What to work on:
Exact copies of the lines from the line containing "Screen dimensions: 750x511" through the last line of the entries below are the whole answer.

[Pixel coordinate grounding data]
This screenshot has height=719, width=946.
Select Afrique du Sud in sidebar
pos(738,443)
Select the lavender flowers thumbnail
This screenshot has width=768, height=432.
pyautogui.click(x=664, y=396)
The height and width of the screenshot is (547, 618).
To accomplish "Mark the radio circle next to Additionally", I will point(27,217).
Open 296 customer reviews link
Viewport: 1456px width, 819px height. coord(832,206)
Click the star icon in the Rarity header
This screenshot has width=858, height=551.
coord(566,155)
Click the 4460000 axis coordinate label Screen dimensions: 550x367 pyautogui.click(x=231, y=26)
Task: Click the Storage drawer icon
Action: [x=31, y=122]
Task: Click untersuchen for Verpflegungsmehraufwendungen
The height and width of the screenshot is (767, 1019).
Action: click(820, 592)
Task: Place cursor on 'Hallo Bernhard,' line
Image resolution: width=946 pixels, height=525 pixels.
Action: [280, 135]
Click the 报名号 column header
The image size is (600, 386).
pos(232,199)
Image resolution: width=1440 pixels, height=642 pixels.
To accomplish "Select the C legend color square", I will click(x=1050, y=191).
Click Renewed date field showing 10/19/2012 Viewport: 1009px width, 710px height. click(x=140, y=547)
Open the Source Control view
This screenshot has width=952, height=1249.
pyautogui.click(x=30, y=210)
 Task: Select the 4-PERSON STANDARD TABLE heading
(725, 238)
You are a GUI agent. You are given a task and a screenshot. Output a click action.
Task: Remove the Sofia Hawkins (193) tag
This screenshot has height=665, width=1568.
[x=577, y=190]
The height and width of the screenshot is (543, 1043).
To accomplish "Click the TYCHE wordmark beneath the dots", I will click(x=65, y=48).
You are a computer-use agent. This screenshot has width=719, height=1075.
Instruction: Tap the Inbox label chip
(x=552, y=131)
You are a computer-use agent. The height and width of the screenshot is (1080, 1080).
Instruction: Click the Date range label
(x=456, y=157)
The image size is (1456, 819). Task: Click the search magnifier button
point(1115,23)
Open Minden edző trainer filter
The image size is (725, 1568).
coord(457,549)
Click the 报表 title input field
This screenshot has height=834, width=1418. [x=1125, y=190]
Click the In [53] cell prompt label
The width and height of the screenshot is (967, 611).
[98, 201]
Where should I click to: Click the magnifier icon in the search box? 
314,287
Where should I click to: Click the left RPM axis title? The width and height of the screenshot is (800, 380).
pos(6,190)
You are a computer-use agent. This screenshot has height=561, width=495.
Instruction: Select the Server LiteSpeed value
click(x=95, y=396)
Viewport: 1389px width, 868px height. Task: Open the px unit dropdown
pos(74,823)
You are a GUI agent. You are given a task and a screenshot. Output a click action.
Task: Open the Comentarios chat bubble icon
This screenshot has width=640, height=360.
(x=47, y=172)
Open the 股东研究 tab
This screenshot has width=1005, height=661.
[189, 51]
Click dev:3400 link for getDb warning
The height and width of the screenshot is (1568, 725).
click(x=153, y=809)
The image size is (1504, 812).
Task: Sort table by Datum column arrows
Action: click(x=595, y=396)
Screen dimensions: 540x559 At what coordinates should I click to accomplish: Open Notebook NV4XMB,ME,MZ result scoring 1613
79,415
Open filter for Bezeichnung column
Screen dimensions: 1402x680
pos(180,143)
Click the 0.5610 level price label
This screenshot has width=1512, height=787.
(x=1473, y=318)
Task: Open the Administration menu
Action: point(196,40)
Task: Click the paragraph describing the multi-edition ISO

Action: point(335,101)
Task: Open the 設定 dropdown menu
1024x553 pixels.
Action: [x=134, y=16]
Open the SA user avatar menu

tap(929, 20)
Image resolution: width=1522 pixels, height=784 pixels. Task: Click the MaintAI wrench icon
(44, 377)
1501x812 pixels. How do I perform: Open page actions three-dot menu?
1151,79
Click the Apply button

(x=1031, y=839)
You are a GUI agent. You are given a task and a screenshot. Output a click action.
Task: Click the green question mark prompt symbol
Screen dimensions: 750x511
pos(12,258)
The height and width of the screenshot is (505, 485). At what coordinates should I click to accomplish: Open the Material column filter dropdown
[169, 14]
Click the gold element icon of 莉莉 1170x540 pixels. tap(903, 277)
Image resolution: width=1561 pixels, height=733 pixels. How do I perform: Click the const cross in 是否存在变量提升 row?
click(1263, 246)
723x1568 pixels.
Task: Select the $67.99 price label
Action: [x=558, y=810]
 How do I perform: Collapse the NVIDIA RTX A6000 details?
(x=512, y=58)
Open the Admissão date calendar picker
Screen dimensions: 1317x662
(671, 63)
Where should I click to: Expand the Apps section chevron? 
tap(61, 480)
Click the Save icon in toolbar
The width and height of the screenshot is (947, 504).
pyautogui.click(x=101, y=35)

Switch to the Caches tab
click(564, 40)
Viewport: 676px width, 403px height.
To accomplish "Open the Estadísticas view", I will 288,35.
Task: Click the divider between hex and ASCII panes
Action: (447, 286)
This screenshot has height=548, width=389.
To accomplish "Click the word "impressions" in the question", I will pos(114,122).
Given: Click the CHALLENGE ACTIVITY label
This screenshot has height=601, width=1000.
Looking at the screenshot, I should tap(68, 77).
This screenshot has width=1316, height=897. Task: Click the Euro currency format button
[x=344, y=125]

Exercise response:
Screen dimensions: 750x511
pos(12,258)
The height and width of the screenshot is (505, 485). At what coordinates should I click to accomplish: Open the Material column filter dropdown
[169, 14]
Click the gold element icon of 莉莉 1170x540 pixels. tap(903, 277)
Image resolution: width=1561 pixels, height=733 pixels. How do I perform: Click the const cross in 是否存在变量提升 row?
click(1263, 246)
723x1568 pixels.
Task: Select the $67.99 price label
Action: [x=558, y=810]
 How do I perform: Collapse the NVIDIA RTX A6000 details?
(x=512, y=58)
Open the Admissão date calendar picker
Screen dimensions: 1317x662
(671, 63)
Where should I click to: Expand the Apps section chevron? 
tap(61, 480)
Click the Save icon in toolbar
The width and height of the screenshot is (947, 504).
pyautogui.click(x=101, y=35)

Switch to the Caches tab
click(564, 40)
Viewport: 676px width, 403px height.
To accomplish "Open the Estadísticas view", I will 288,35.
Task: Click the divider between hex and ASCII panes
Action: (447, 286)
This screenshot has height=548, width=389.
To accomplish "Click the word "impressions" in the question", I will pos(114,122).
Given: Click the CHALLENGE ACTIVITY label
This screenshot has height=601, width=1000.
Looking at the screenshot, I should tap(68, 77).
This screenshot has width=1316, height=897. Task: Click the Euro currency format button
[x=344, y=125]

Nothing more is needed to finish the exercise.